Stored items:
|---|

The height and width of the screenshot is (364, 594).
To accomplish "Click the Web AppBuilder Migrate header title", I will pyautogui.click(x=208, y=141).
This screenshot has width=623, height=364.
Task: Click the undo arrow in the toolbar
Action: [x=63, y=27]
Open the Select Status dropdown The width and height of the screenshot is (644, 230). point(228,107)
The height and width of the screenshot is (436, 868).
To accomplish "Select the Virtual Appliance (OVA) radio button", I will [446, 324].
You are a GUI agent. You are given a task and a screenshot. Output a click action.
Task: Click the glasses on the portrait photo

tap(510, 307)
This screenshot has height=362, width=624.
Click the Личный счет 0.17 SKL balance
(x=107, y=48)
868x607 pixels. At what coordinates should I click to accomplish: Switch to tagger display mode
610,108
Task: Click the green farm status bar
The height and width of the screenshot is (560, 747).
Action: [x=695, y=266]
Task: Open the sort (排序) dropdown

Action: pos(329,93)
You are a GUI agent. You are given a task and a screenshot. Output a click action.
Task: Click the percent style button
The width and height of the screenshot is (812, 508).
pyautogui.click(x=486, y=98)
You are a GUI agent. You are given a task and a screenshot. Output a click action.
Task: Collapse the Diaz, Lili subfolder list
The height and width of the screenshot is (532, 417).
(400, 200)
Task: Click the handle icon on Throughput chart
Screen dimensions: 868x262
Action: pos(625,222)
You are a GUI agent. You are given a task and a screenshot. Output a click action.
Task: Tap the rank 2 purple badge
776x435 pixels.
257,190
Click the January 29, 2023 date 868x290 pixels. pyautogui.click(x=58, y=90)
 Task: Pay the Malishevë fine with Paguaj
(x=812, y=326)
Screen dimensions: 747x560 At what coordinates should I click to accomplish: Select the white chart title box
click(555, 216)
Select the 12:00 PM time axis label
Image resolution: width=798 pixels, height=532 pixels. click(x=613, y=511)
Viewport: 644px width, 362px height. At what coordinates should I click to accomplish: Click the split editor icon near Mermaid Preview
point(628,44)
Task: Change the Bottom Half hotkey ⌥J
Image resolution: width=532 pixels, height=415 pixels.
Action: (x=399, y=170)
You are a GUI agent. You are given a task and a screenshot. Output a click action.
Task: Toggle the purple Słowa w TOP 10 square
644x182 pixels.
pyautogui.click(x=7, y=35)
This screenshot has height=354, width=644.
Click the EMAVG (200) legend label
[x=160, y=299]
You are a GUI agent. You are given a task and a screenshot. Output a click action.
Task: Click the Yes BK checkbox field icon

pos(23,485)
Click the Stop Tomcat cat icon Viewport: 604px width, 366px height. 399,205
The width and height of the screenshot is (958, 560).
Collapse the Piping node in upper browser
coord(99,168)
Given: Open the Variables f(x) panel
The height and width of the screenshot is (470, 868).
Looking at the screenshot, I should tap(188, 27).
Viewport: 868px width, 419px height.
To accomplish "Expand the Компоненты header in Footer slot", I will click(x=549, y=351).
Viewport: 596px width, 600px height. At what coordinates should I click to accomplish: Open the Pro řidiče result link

|---|

• **Activity**
Pull every line containing "purple" from the data.

• **Answer**
Task: Tap the rank 2 purple badge
Task: Toggle the purple Słowa w TOP 10 square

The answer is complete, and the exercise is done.